More confusion about multibyte vs unibyte strings

unofficial mirror of help-gnu-emacs@gnu.org
 help / color / mirror / Atom feed

* More confusion about multibyte vs unibyte strings
@ 2022-05-05 16:58 Eric Abrahamsen
  2022-05-05 17:34 ` Eli Zaretskii
  0 siblings, 1 reply; 9+ messages in thread
From: Eric Abrahamsen @ 2022-05-05 16:58 UTC (permalink / raw)
  To: help-gnu-emacs

In gnus-search.el, we do some work on search strings before sending them
to an IMAP server as a query: there are particular formats that need to
be used depending on whether the string is plain ASCII, or needs to be
encoded as UTF-8 or something. From the code itself:

(gnus-search-imap-handle-string
 (make-instance 'gnus-search-imap :literal-plus t)
 "FROM eric")

-> "FROM eric"

(gnus-search-imap-handle-string
 (make-instance 'gnus-search-imap :literal-plus t)
 "FROM 张三")

-> "{11+}
FROM \345\274\240\344\270\211"

The function above uses `multibyte-string-p' to test whether the string
needs the extra handling. This works correctly in the minibuffer and
*scratch*:

(multibyte-string-p "FROM eric") -> nil

(multibyte-string-p "FROM 张三") -> t

but when I edebug the code during an actual IMAP search, the test
returns t for both strings, which messes things up.

I must be using it wrong! But I don't understand why. What can change in
the evaluation environment such that the calls to `multibyte-string-p'
would return different results at different times? And what check
*should* I be using to see if a string is pure ASCII?

Thanks,
Eric

^ permalink raw reply	[flat|nested] 9+ messages in thread

* Re: More confusion about multibyte vs unibyte strings
  2022-05-05 16:58 More confusion about multibyte vs unibyte strings Eric Abrahamsen
@ 2022-05-05 17:34 ` Eli Zaretskii
  2022-05-05 18:44   ` Eric Abrahamsen
  0 siblings, 1 reply; 9+ messages in thread
From: Eli Zaretskii @ 2022-05-05 17:34 UTC (permalink / raw)
  To: help-gnu-emacs

> From: Eric Abrahamsen <eric@ericabrahamsen.net>
> Date: Thu, 05 May 2022 09:58:43 -0700
> 
> The function above uses `multibyte-string-p' to test whether the string
> needs the extra handling. This works correctly in the minibuffer and
> *scratch*:
> 
> (multibyte-string-p "FROM eric") -> nil
> 
> (multibyte-string-p "FROM 张三") -> t
> 
> but when I edebug the code during an actual IMAP search, the test
> returns t for both strings, which messes things up.

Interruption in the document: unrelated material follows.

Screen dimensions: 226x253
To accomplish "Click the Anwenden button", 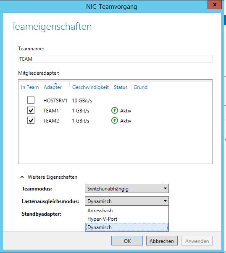I will [x=197, y=241].
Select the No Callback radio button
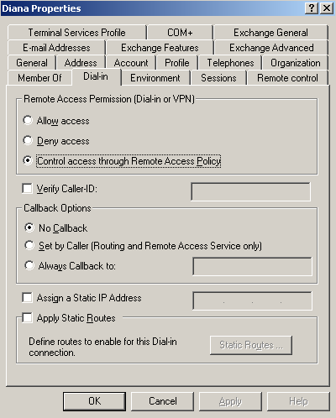Screen dimensions: 336x418 point(29,227)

Why does it "mess things up", and what exactly is the nature of the
mess-up?  A pure-ASCII string can be either unibyte or multibyte, and
that shouldn't change a thing.

> I must be using it wrong! But I don't understand why. What can change in
> the evaluation environment such that the calls to `multibyte-string-p'
> would return different results at different times?

Any number of string operations can convert a pure-ASCII string into a
multibyte string.  The most frequent one is decode-coding-string.

Again, why should this be a problem for your code?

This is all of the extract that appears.